*Exercise requirements*. Look below for the line containing "Task: Click the A button icon next to prompt" and the line containing "Screen dimensions: 1083x645"; repeat exactly those two lines and all lines between them, and nothing else.

*** Opening of The records ***

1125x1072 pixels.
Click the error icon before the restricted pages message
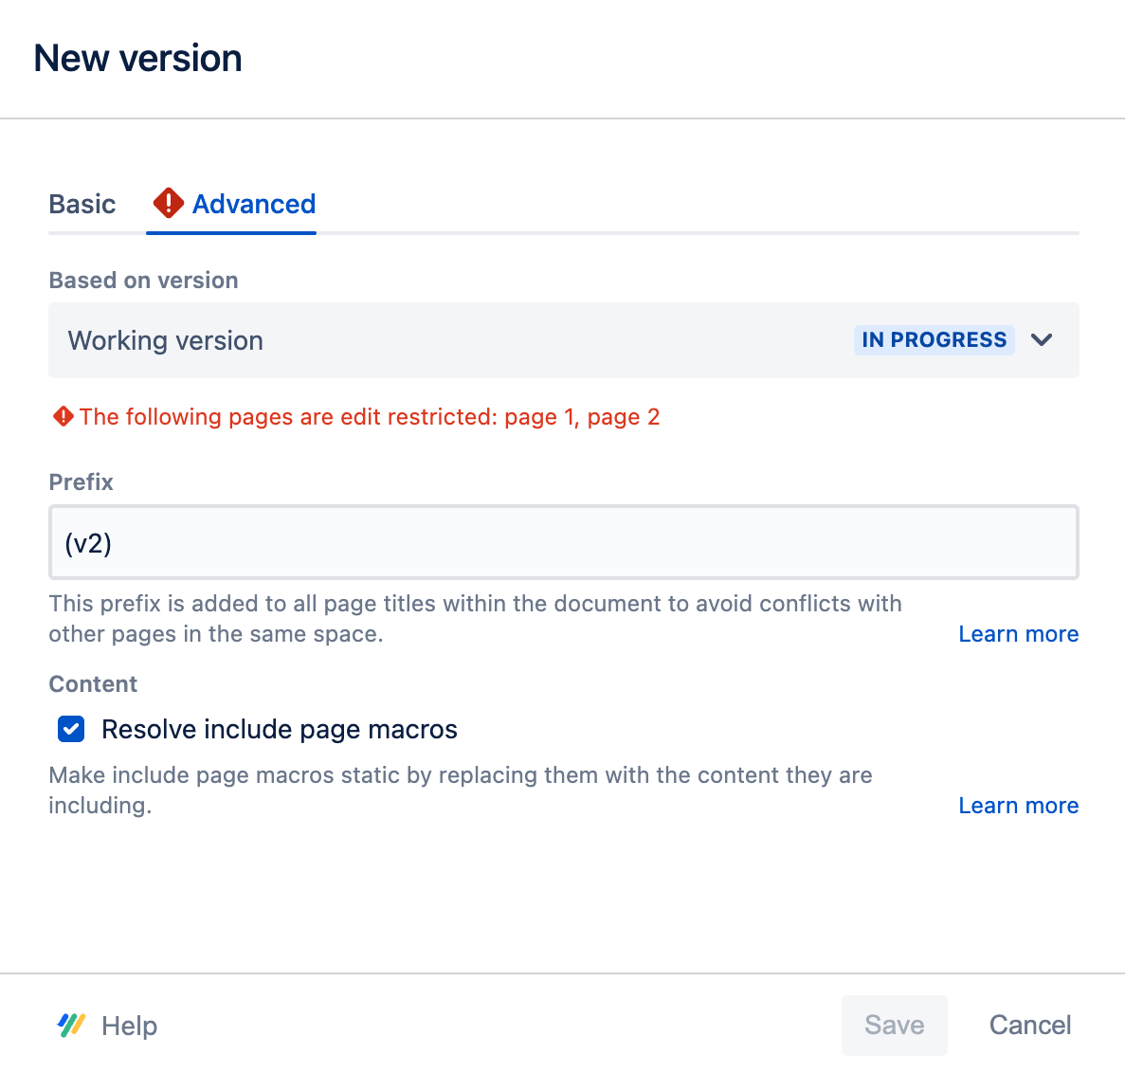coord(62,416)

*** Close of The records ***
*** Opening of The records ***

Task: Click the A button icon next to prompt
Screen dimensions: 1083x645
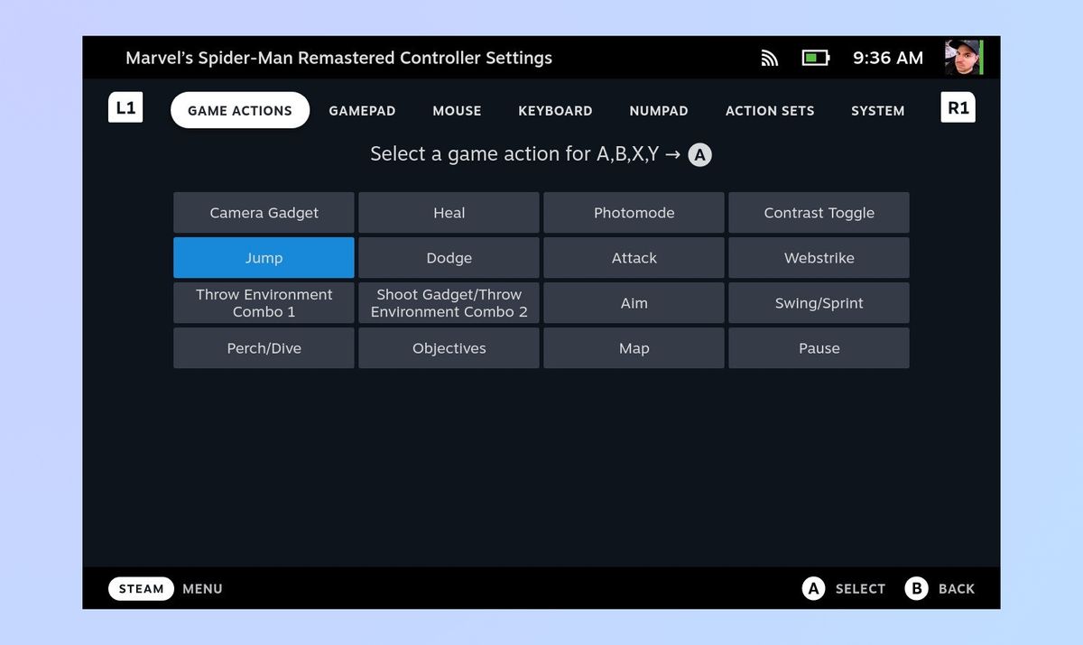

*** Close of The records ***

*Finished task*.
Task: Click the A button icon next to prompt
Screen dimensions: 1083x645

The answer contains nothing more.